- HanesBrands reported net sales of $1.4 billion in its second quarter earnings call Thursday, down from $1.5 billion year-over-year. The firm went from a net income of $92 million in the second quarter last year to a net loss of $22.4 million this quarter.
- The embattled innerwear brand said it was able to reduce total debt by nearly $100 million in the quarter, and that it had further reduced its inventory by 12%, or $255 million compared to prior year. The company also reported $3.5 billion in debt as of this quarter.
- Earlier this week, activist investment firm Barington Capital Group sent a letter to Hanes chair Ronald Nelson calling for current CEO Stephen Bratspies to step down, and criticized the overall Hanes response to its inventory management and its reaction to current economic conditions.
Bratspies, a former Walmart exec, joined Hanes in 2020. In its letter, Barington said Hanesbrands had lost $2.6 billion, or approximately 59% of its market value, under Bratspies’ leadership.
“We believe that the Company may need to retain a new chief executive officer with the necessary operating and merchandising skills and the industry experience to lead the business,” the letter stated. “Moreover, we believe the board must, in any event, add directors with relevant apparel, fashion, and manufacturing experience to assist and support management in restoring and enhancing shareholder value.”
In its earnings call Thursday, Hanes executives declined to address the Barington letter or its demands, and instead referred listeners to its response statement released Tuesday.
Last year’s second-quarter results were damaged by a ransomware attack reported in May 2022 that Hanes estimated at the time may have cost the company as much as $100 million in net sales for the quarter.

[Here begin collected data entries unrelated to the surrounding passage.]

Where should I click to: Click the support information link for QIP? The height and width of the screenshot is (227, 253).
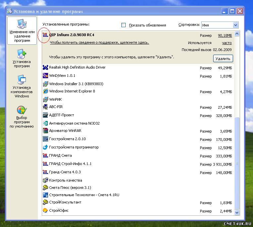99,43
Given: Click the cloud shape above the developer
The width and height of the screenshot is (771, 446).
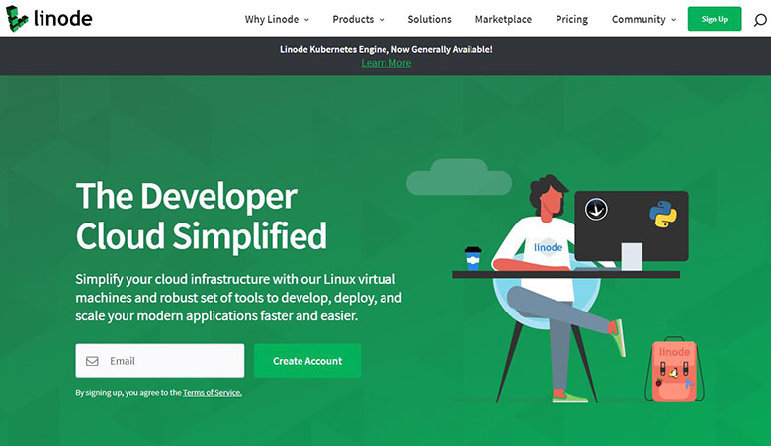Looking at the screenshot, I should click(459, 182).
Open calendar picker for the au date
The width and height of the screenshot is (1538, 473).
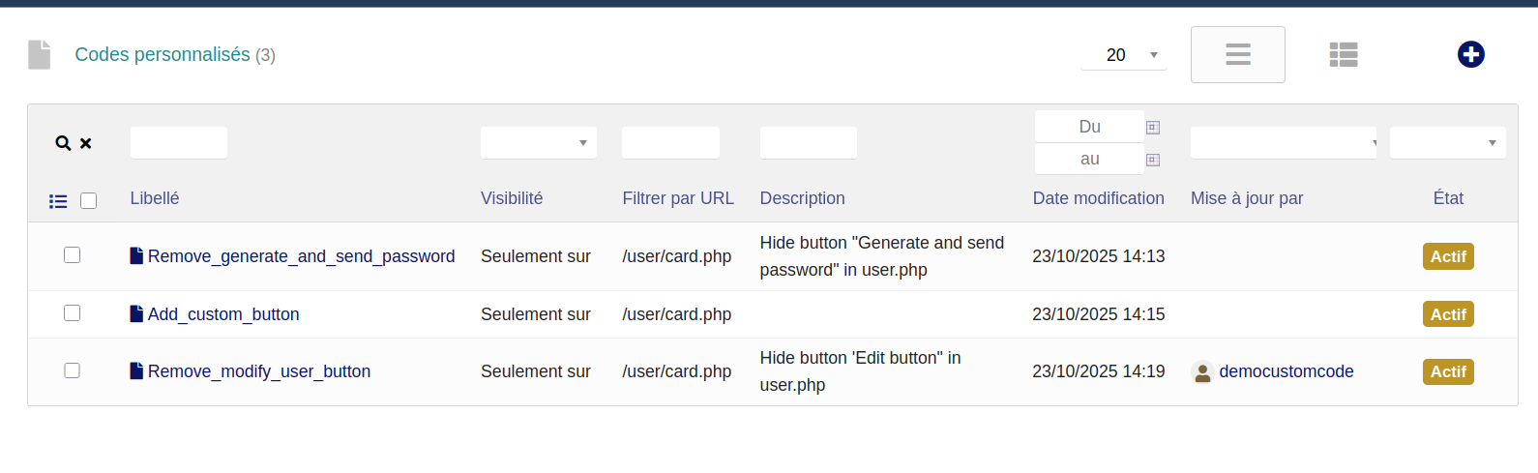tap(1153, 160)
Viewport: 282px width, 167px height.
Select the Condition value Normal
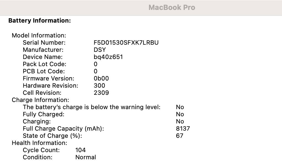86,157
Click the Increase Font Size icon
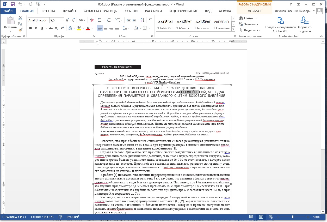Screen dimensions: 327x222 tap(67, 20)
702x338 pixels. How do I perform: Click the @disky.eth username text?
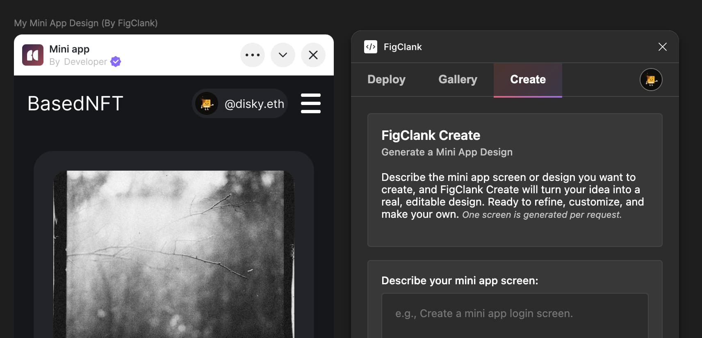(x=254, y=104)
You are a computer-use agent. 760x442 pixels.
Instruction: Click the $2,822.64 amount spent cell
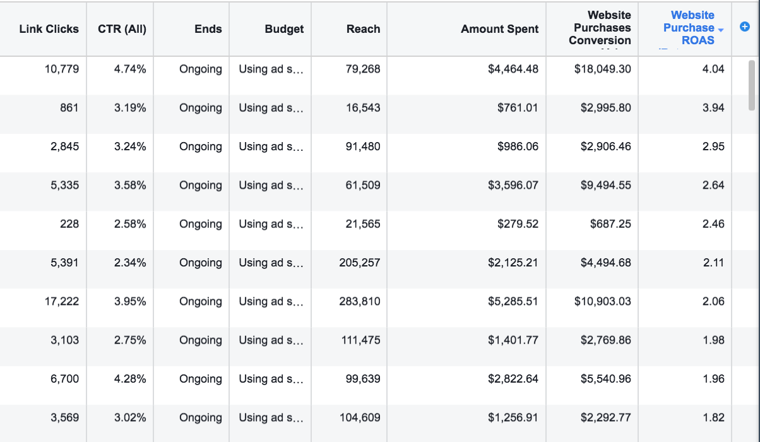513,379
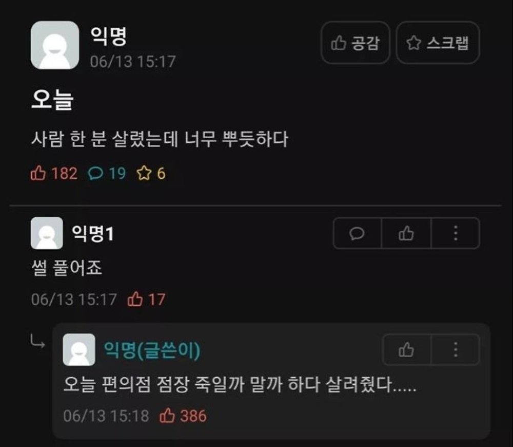This screenshot has height=447, width=513.
Task: Tap the 공감 like button on the post
Action: click(x=356, y=43)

In its Q2 earnings report for 2022, the company said the incident, which the firm referred to as a cyber event, cost $35 million dollars in adjusted operating profit. Hanes said the cyber attack temporarily affected its global supply chain network and limited its ability to fulfill customer orders for approximately three weeks.
While Bratspies didn’t mention last year’s cyber event in Thursday’s quarterly statement, he said second-quarter results were in line with the company’s outlook.

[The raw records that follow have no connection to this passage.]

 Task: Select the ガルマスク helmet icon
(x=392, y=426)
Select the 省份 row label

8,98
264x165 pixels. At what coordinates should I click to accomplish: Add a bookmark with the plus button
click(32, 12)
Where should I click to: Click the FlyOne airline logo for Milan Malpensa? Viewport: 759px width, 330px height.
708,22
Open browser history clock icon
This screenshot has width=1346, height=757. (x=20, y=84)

“We’re progressing on or ahead of plan in several areas, while other areas are not delivering results in the timeline we anticipated,” he said. “We’re taking a number of actions, including additional cost saving initiatives, to improve performance as well as actively looking across the business at additional options to enhance shareholder value.”
Looking ahead to the rest of the year, the company said it expects net sales of approximately $5.8 billion to $5.9 billion, which represents an approximate 6% decline compared to 2022. It additionally projected a free cash flow of approximately $450 million.
In July, HanesBrands promoted its interim finance chief Scott Lewis to the permanent CFO position. He succeeded Michael Dastague, who stepped down from the role on February 28 due to “family reasons.”
Meanwhile, company stock is down 54% in the past 12 months and 22% for the year as of press time.